» DATASET:
'''

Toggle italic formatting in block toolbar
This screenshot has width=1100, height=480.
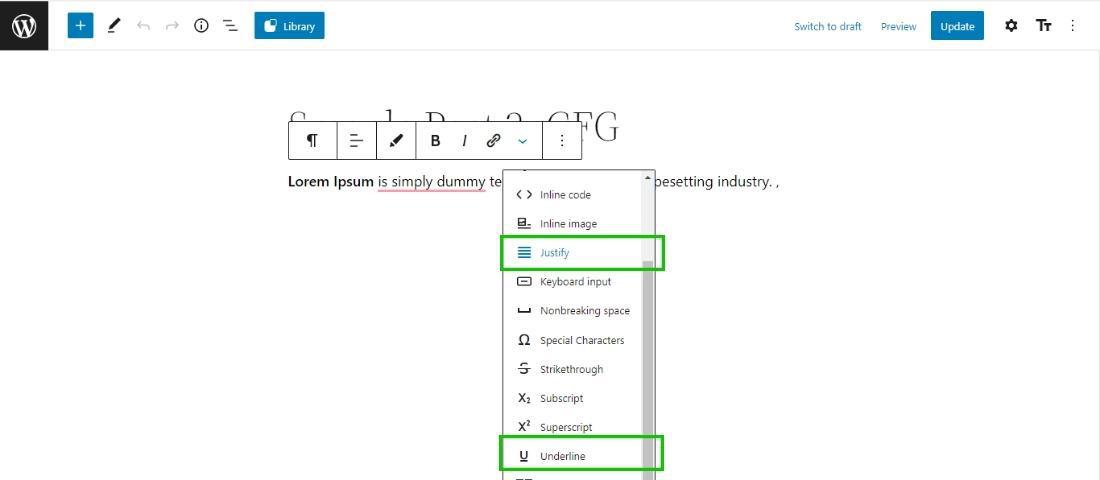tap(464, 140)
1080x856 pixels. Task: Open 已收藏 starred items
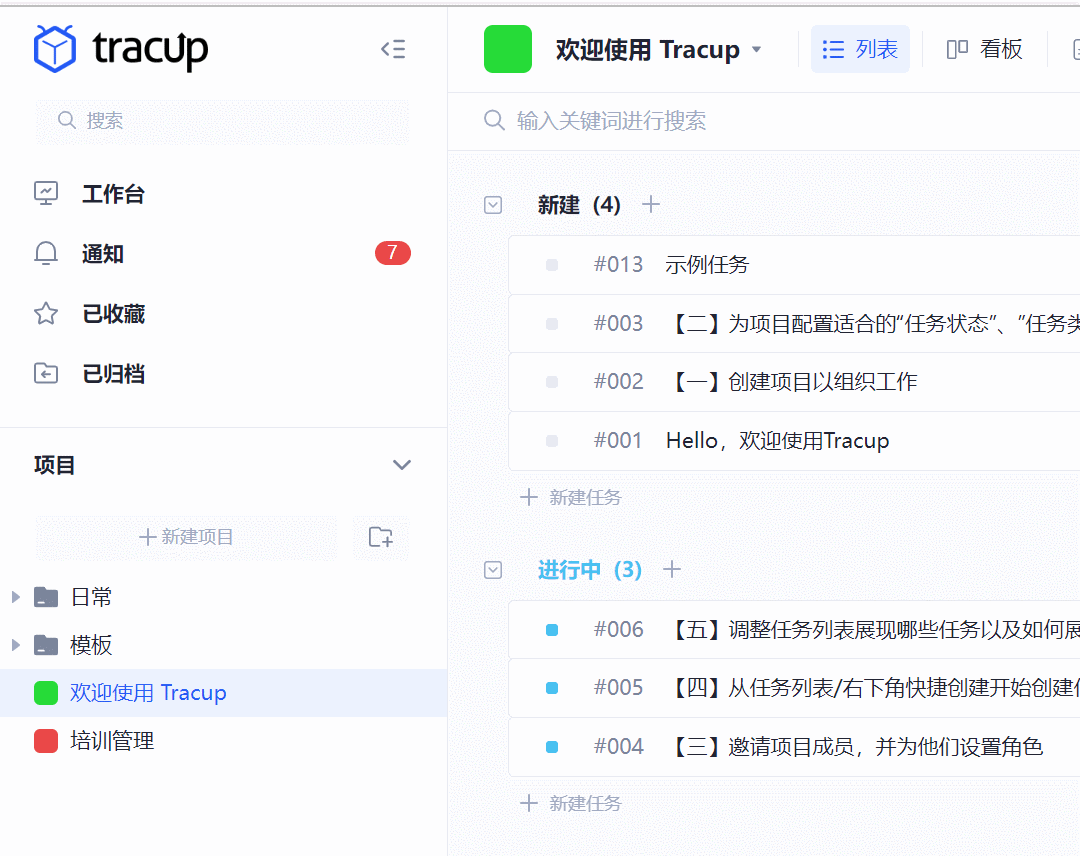click(x=46, y=314)
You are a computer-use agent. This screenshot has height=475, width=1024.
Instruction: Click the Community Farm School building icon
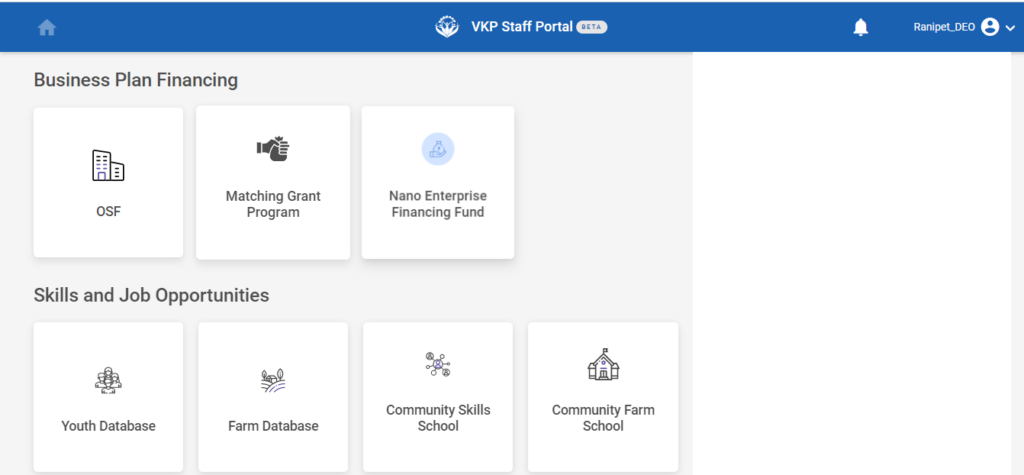click(x=603, y=365)
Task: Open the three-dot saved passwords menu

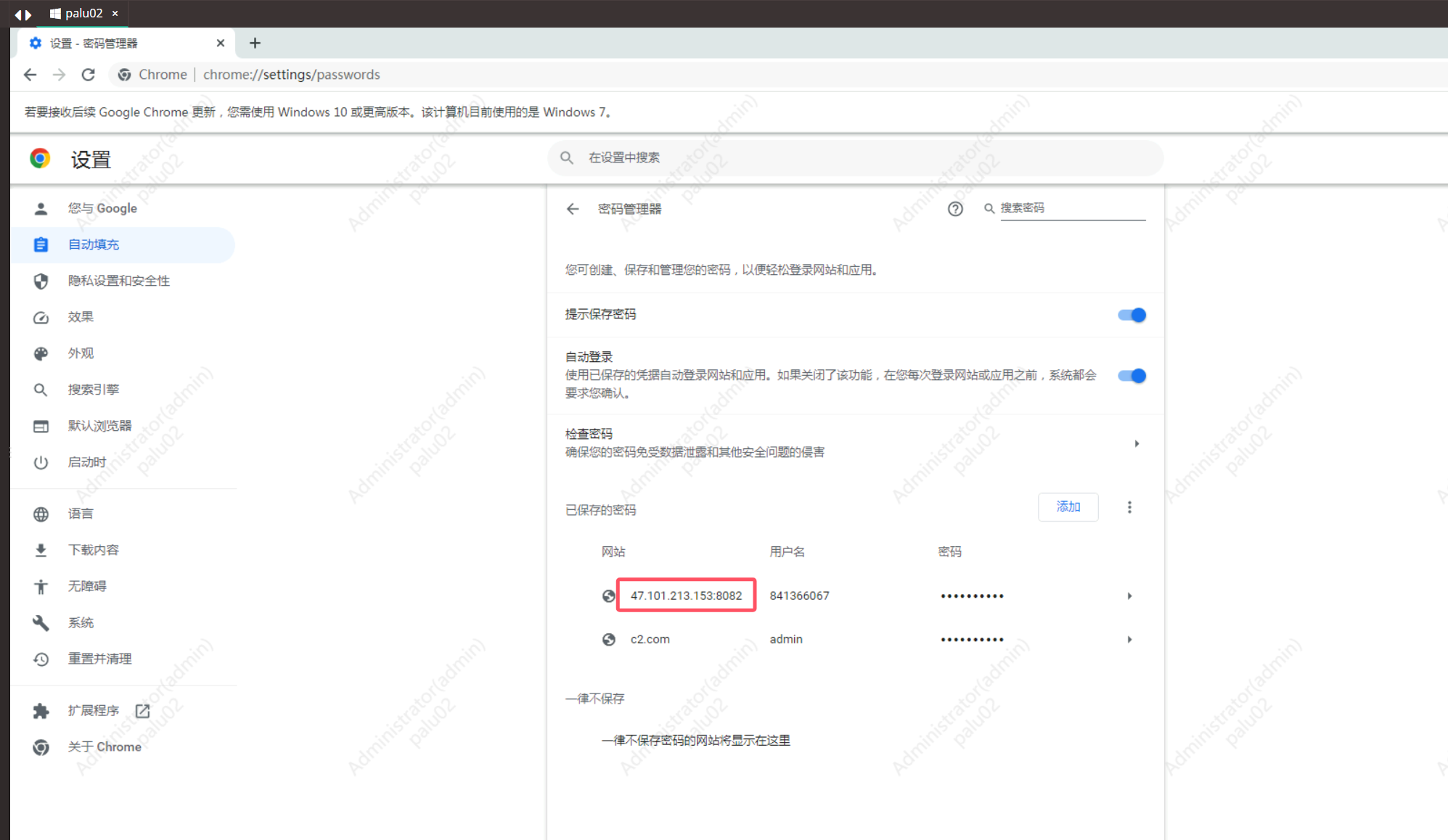Action: point(1129,507)
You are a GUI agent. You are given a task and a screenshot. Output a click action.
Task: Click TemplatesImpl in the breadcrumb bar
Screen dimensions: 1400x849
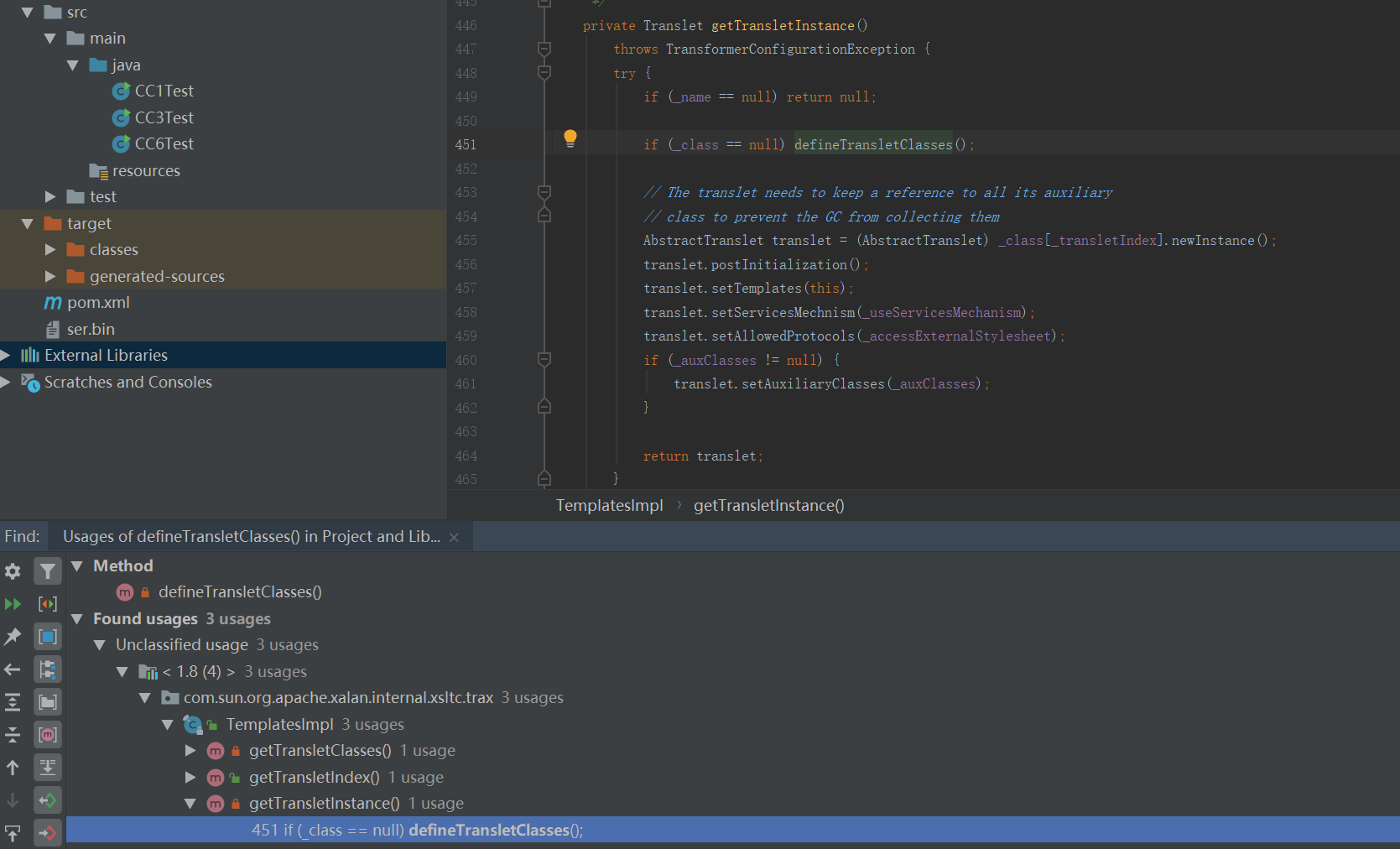(x=609, y=506)
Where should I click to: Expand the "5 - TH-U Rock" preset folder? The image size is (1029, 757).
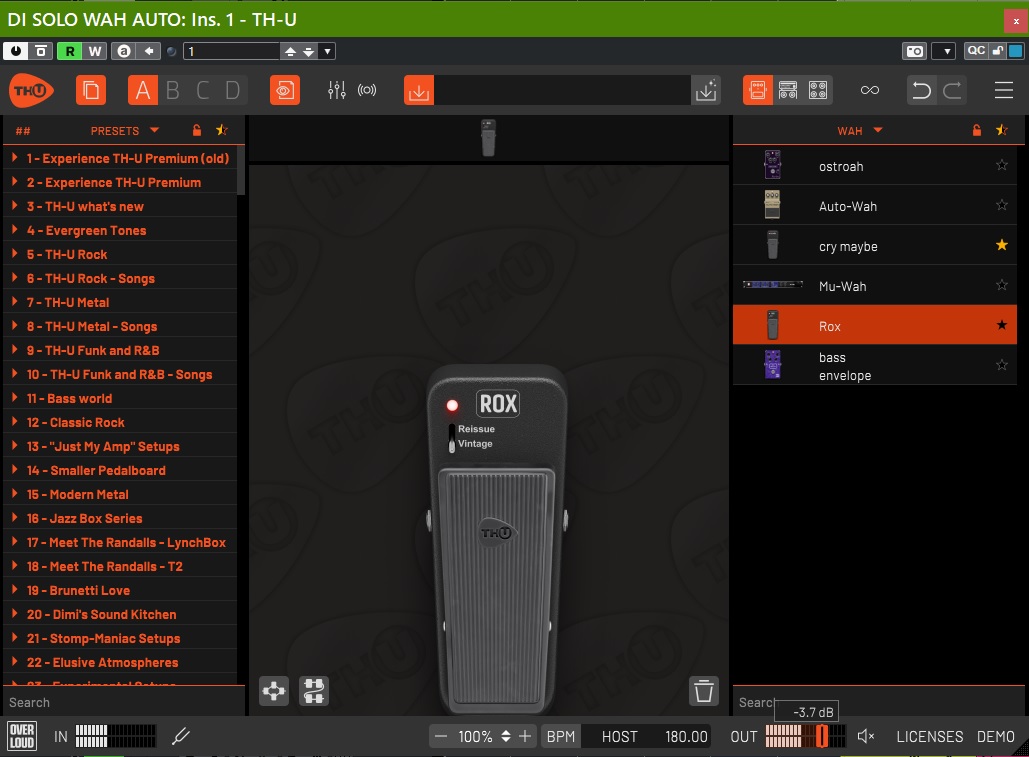pyautogui.click(x=16, y=255)
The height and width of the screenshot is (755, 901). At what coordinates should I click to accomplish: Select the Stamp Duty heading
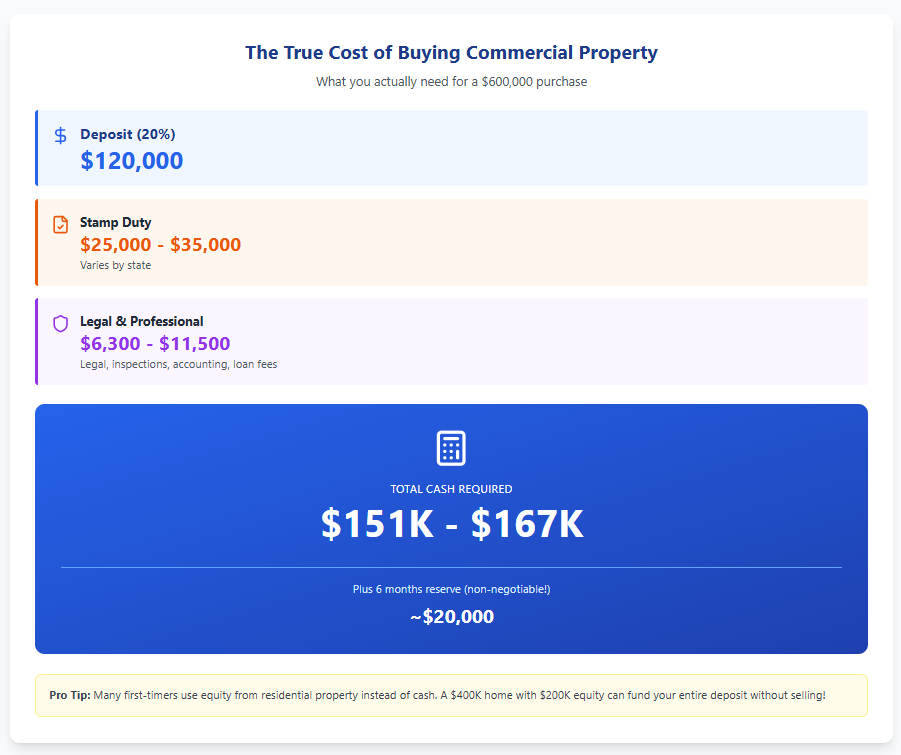pos(116,222)
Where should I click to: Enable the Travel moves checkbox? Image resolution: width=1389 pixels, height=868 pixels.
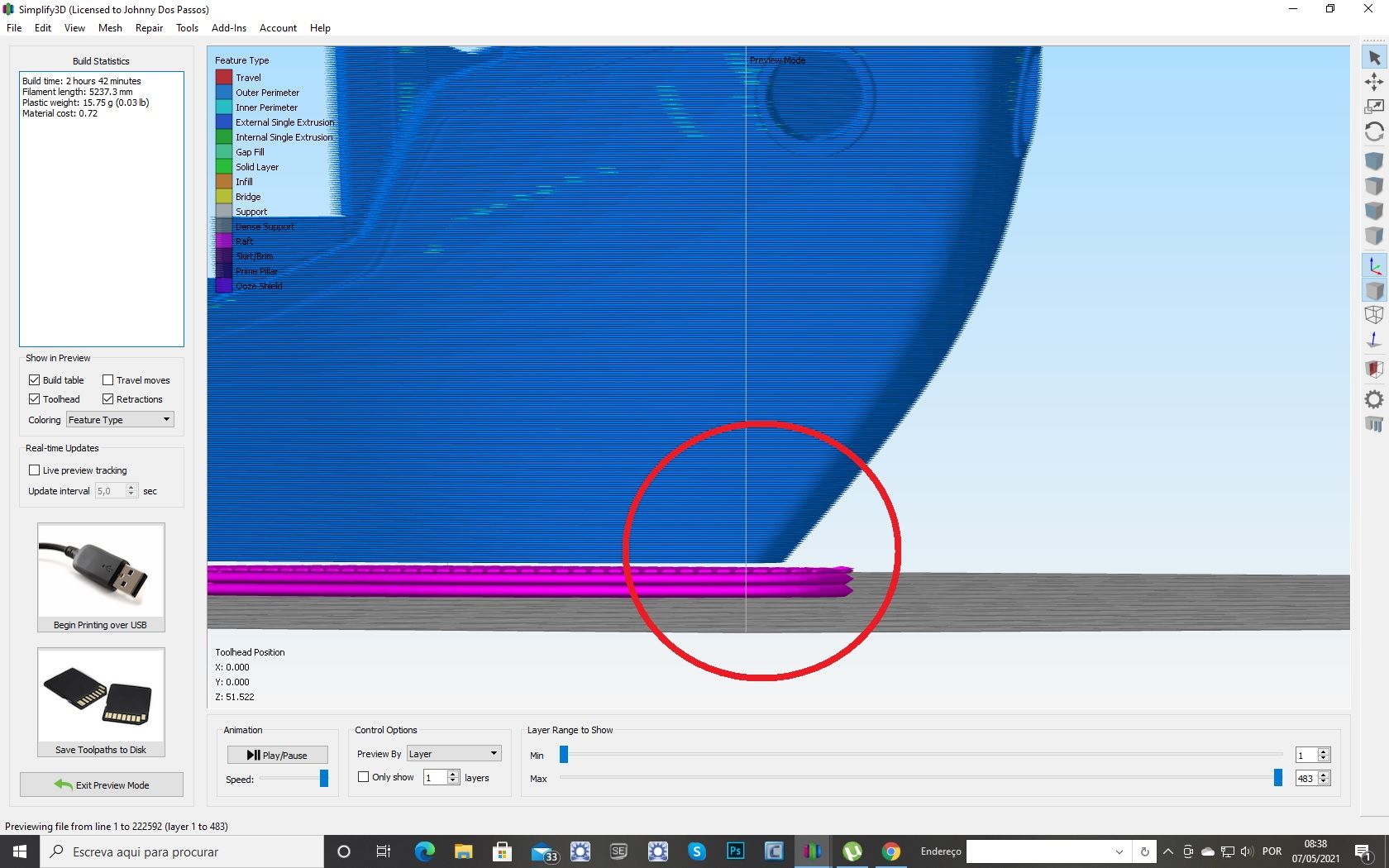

'''

» PROBLEM TO WORK ON: Reproduce every one of the rows above word for word, with the pictures left out of your answer.

» RESPONSE:
Toggle italic formatting in block toolbar
This screenshot has width=1100, height=480.
tap(464, 140)
1080x856 pixels. Task: Open 已收藏 starred items
click(x=46, y=314)
You are a computer-use agent. This screenshot has height=475, width=1024.
Instruction: Click the Community Farm School building icon
click(x=603, y=365)
Task: Open the three-dot saved passwords menu

Action: point(1129,507)
You are a GUI agent. You are given a task and a screenshot. Output a click action.
Task: Click TemplatesImpl in the breadcrumb bar
Screen dimensions: 1400x849
(x=609, y=506)
Where should I click to: Expand the "5 - TH-U Rock" preset folder? The image size is (1029, 757).
pyautogui.click(x=16, y=255)
The height and width of the screenshot is (755, 901). At what coordinates should I click to accomplish: Select the Stamp Duty heading
pos(116,222)
Where should I click to: Enable the Travel moves checkbox? Image resolution: width=1389 pixels, height=868 pixels.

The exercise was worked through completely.